> **ROWS**
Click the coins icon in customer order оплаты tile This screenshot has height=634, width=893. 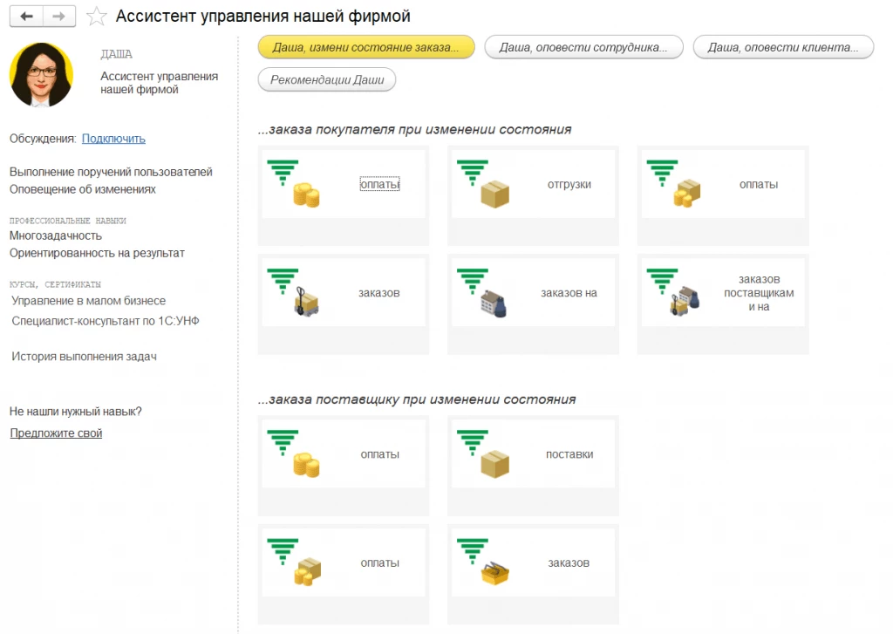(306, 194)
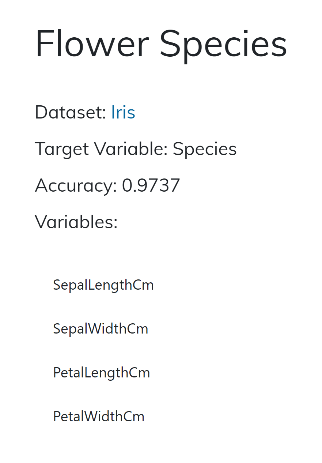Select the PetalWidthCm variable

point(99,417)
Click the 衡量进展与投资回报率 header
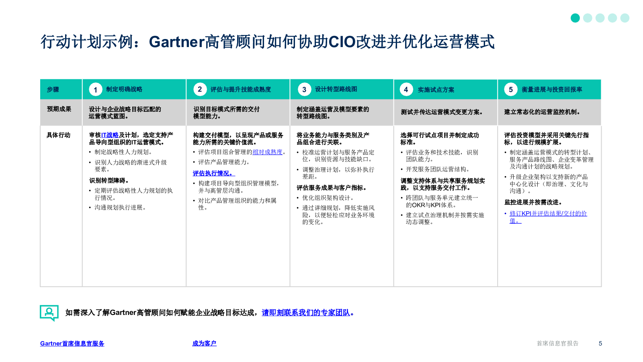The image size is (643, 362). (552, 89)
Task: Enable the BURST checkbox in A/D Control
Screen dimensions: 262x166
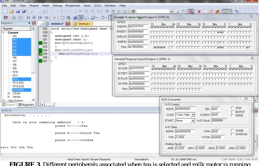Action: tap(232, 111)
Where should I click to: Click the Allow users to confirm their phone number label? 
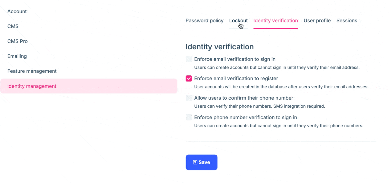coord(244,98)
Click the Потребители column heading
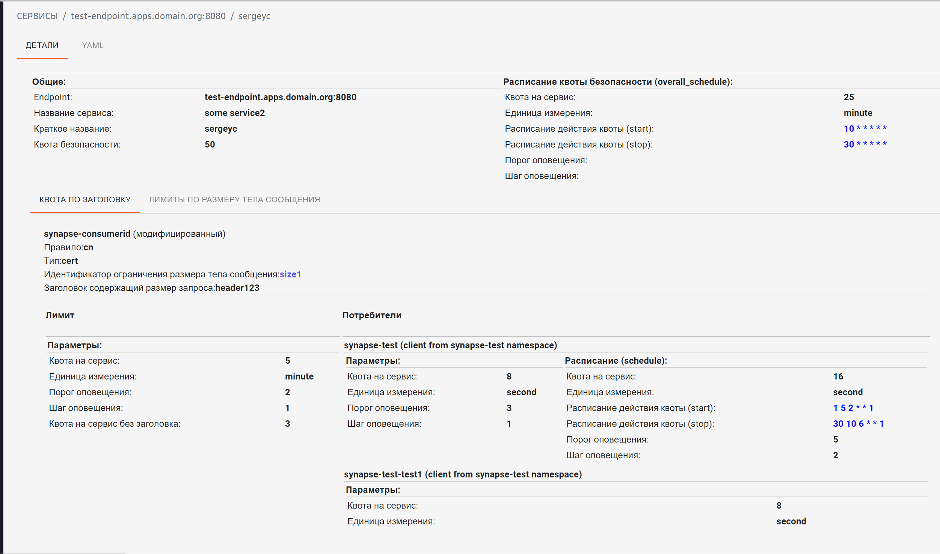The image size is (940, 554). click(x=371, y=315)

...

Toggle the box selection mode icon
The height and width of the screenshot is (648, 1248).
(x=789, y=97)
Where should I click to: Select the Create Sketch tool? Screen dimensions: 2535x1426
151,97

> **WHAT IS REQUIRED**
Format the entries starting with the line containing "Click the 衡量进展与投资回报率 header" and going on through the line containing "coord(244,98)" as a Markdown table with the columns Row and Line, numbering each row. Skip blank lines and leave out the pictures.

> **SOLUTION TO THIS PROBLEM**
| Row | Line |
|---|---|
| 1 | Click the 衡量进展与投资回报率 header |
| 2 | The image size is (643, 362). (552, 89) |
| 3 | Task: Enable the BURST checkbox in A/D Control |
| 4 | Screen dimensions: 262x166 |
| 5 | Action: tap(232, 111) |
| 6 | Where should I click to: Click the Allow users to confirm their phone number label?  |
| 7 | coord(244,98) |